Future directions include: optimizing dosing and promoters for adult NHPs to broaden neuronal expression; elucidating receptor interactions and BBB transport mechanisms underlying CAP-Mac tropism across species; engineering derivatives with refined cell-type specificity; evaluating long-term safety and efficacy; and exploring therapeutic applications targeting subcortical/midbrain structures in disease models.
Limitations
- Tropism heterogeneity: CAP-Mac tropism depends on species, age, and administration route—neuronal in infant OWPs and via ICV in mice, vasculature-biased in adult marmosets—limiting generalizability and necessitating context-specific use.
- Adult macaque protein expression: Despite strong genome delivery in pool testing and higher transcription ex vivo, single-animal adult in vivo expression was detected in limited regions (cortex, thalamus), indicating potential barriers to broad neuronal expression in adults at tested doses/promoters.
- Co-infection rarity: Brainbow experiments showed infrequent co-transduction, constraining dual-vector strategies requiring co-infection to express large cargos.
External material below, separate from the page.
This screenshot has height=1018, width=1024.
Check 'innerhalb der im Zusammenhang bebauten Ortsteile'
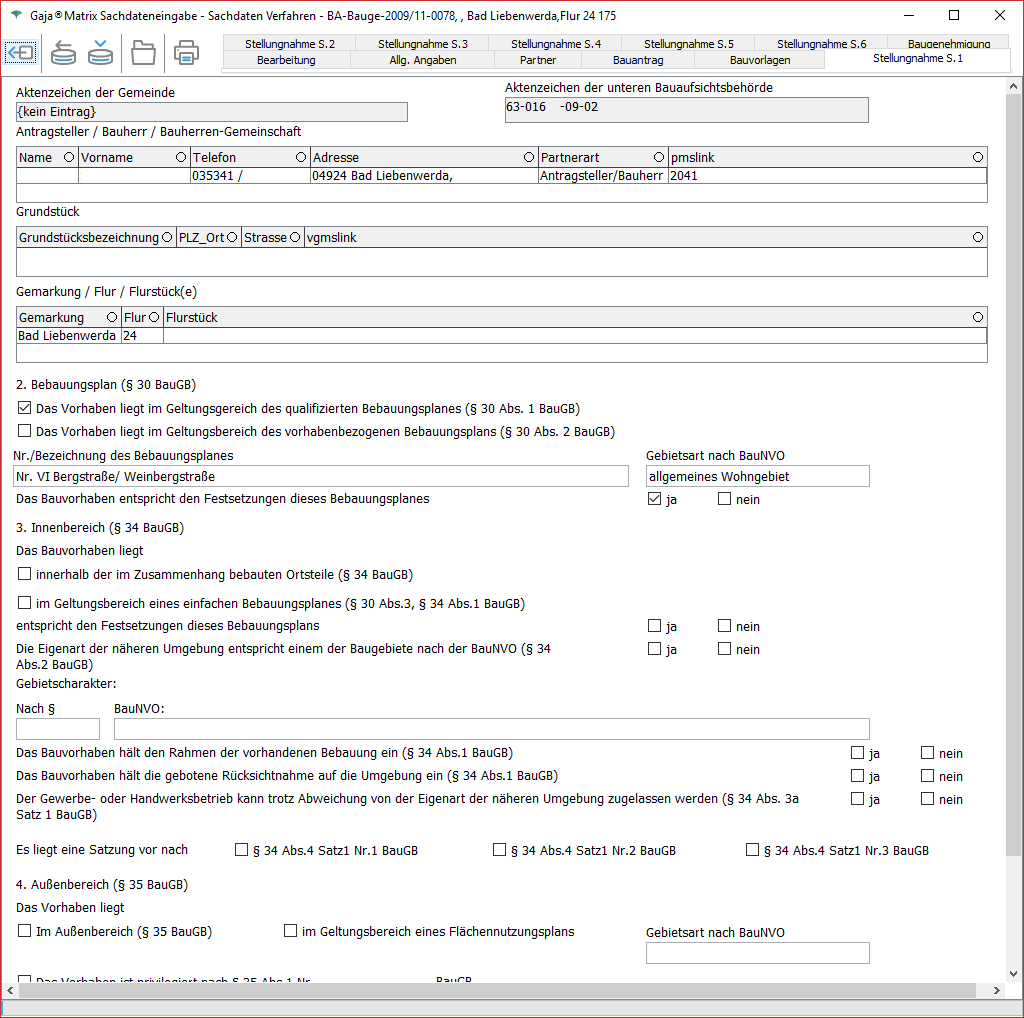[x=25, y=574]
- Quantification caveats: Whole-tissue vector genome measurements may be confounded by cell-type tropism differences and cellular heterogeneity; cerebellar high expression with low vg counts suggests density and sampling effects.
- Selection constraints: Lack of Cre-transgenic marmosets reduced selection stringency compared with CREATE, mitigated by NGS clustering but still a potential limitation.
- Sample sizes and logistics: NHP experiments are limited in number and variability (for example, serostatus, development) may affect outcomes. Not all brain regions showed expression (for example, amygdala in newborn macaque).